Bruxelles – Ripresa europea alla prova del contesto internazionale, per una situazione che vede i Paesi Ue con la moneta unica tentare uno slancio in un mondo di turbolenze che possono produrre effetti indesiderati e contrari. L’Eurogruppo della prossima settimana (4 novembre) farà il punto su una congiuntura economica che comunque viene vista come favorevole, almeno fin qui. Il sentimento diffuso a Bruxelles e condiviso con le capitali è che l’Eurozona è tornata su un percorso di crescita moderata, in linea con le prospettive descritte dalla Commissione nelle previsioni di primavera.
Certo, riconoscono fonti Ue, “il contesto resta incerto”, ma allo stesso tempo il mercato del lavoro resta forte, e il Prodotto interno lordo dell’area dell’euro “dovrebbe tornare a crescere il prossimo anno trainato dalle esportazioni”. La Commissione europea pubblicherà la nuove previsioni economiche il 15 novembre e dunque non potrà fornire ai ministri grandi anticipazioni, ma è comunque attesa una presentazione di massima i cui contenuti sono già stati peraltro anticipati dal commissario per l’Economia, Paolo Gentiloni: crescita attesa allo 0,8 per cento per quest’anno, il che vuol dire, se le attese di crescita per il Pil sono rosee per il 2025, abbandonare lo ‘zero virgola’ il prossimo anno.
Il dibattito porta con sé anche la questione delle riforme, soprattutto quelle di bilancio.

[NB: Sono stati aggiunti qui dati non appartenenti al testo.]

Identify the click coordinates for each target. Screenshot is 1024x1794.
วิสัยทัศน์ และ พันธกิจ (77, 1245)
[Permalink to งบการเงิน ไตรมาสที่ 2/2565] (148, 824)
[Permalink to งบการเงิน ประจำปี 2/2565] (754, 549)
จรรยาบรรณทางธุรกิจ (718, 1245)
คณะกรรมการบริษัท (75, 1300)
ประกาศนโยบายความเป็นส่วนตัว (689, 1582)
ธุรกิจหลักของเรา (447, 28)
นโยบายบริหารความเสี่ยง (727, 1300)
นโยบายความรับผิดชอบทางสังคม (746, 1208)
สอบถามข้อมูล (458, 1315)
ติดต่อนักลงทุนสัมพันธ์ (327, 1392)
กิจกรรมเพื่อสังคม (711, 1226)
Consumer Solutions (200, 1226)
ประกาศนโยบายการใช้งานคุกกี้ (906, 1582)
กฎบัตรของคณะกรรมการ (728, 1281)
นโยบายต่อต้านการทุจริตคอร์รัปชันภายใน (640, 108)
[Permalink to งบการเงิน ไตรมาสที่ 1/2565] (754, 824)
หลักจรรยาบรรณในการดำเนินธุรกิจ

Il nuovo patto di stabilità con i suoi obiettivi, più vincolanti e chiari, dovrà essere seguito, e qui concessione al momento non sembrano essere un’opzione per l’immediato futuro. Del resto, ragionano a Bruxelles, “sarebbe stato bello non avere sfide di bilancio, ma siamo dove siamo, e al momento non riesco a immaginare una strategia diversa da quelle del consolidamento di bilancio”. Avanti con la ristrutturazione dei conti nazionali come concordato, insomma.
C’è poi la questione dell’unione bancaria a tenere banco, per una materia ancora lontana dall’essere chiusa. “Manca la rete di protezione comune”, il famoso ‘backstop’ previsto nel progetto di riduzione dei rischi da eventuali crisi, fanno notare le stesse fonti Ue. Un implicito pro-memoria al governo Meloni e alla resistenza dell’Italia, unico Paese a non aver ratificato l’accordo di riforma del Meccanismo europeo di stabilità (Mes) impedendo quel rafforzamento del sistema di messa in sicurezza degli enti creditizi dell’eurozona.
Non ci si attendono nuove pressioni sul ministro dell’Economia Giancarlo Giorgetti, semmai chiarimenti dalla Germania sul caso Unicredit/Commerzbank. La scalata della banca italiana a quella tedesca è osteggiata da Berlino, con l’Eurogruppo che osserva ma che si chiama fuori. “Non dovrebbe essere una scelta politica, questa non è una questione per i governi, ma per i regolatori del settore”, confidano a Bruxelles. Spetta agli organismi preposti intervenire, e si nutre “fiducia che questi enti diano chiarezza sulle implicazioni dell’operazione proposta e le decisioni che ne derivano”.